Grâce aux campagnes menées par divers mouvements cet automne, d’abord au Royaume-Uni puis ici et là au niveau de l’U.E., y compris (timidement) en France, et grâce à certaines revues, le sujet est (enfin !) à l’ordre du jour
Les auteurs d'une étude de février 2021, commanditée par la Gauche Unitaire Européenne (GUE) au Parlement Européen et concernant 6 pays, ont constaté que seules l’Allemagne, la Slovaquie et Chypre fournissent des données plus ou moins complètes, via les rapports nationaux et européens combinés. Ce n’est pas le cas de la France où les autorités s’obstinent à exclure l’empreinte carbone des opérations extérieures (OPEX)
Pour la première fois
Devant cette pression exercée par des représentants de la société civile, des responsables s’expriment, à commencer par le secrétaire général de l’OTAN ou la ministre française des armées Florence Parly Elle annonce le 11 novembre (2021) l'adoption par 22 ministres de la défense d'une initiative pour déclencher, au niveau international, une dynamique visant à mobiliser les armées pour lutter contre le réchauffement climatique,,, comme le confirme une dépêche AFP du 12 novembre 2021.
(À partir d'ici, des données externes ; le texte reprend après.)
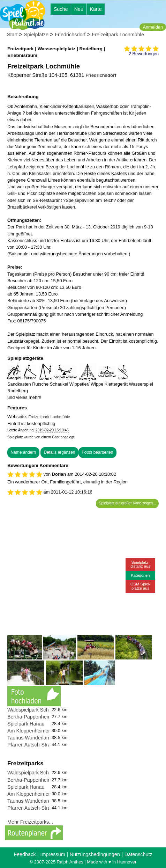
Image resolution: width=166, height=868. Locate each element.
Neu (79, 9)
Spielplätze (36, 35)
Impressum (52, 854)
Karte (96, 9)
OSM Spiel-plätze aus (140, 586)
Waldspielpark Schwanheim (38, 710)
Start (12, 35)
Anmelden (153, 27)
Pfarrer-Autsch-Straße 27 (35, 745)
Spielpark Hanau (26, 724)
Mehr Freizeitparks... (30, 822)
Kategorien (140, 575)
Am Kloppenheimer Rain (35, 731)
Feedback (24, 854)
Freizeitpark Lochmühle (118, 35)
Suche (61, 9)
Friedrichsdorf (70, 35)
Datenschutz (138, 854)
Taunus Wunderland (30, 738)
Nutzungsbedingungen (95, 854)
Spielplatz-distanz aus (140, 564)
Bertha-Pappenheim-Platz (36, 717)
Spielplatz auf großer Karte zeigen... (127, 503)
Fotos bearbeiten (97, 452)
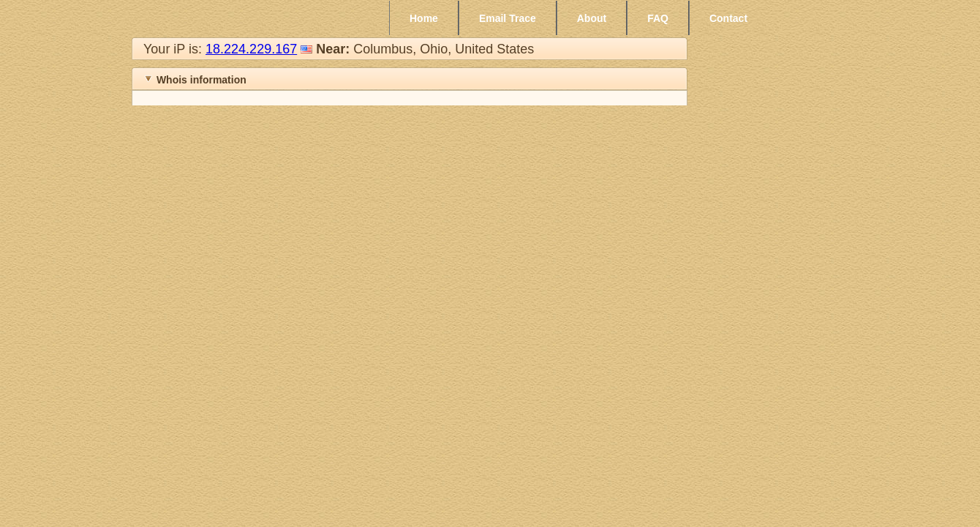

Par une forme d’allergie infantile à tout ce qui relève du vert kaki, par incapacité d’évaluer l’importance des enjeux militaires, les mouvements écologiques et progressistes, toutes tendances confondues, ont peu ou prou déserté ce front. Or, il permet de a) faire la jonction entre les aspirations pacifistes et écologiques ; b) avancer des arguments en faveur de la décroissance militaire…50 ans après la sortie du rapport du Club de Rome (1972) ; et c) donner un contenu à l’insécurité climatique en impliquant les civils pour éviter n’importe quel délire sécuritaire. Saura-t-on se débarrasser de cette posture ? A travers les campagnes menées par des ONG dont celle d’Amnesty International sur les ventes d’armes, les révélations grâce au travail des journalistes de Disclose ou encore les manifs organisées à Glasgow pour mettre fin à l’exemption des émissions d’origine militaire, on peut espérer. Que les candidats à la prochaine élection présidentielle s'en inspirent.
Bernard Dréano (*) et Ben Cramer
(*) président du CEDETIM (Centre d'études et d'initiatives de solidarité internationale) et co-président du réseau international Helsinki Citizens' Assembly.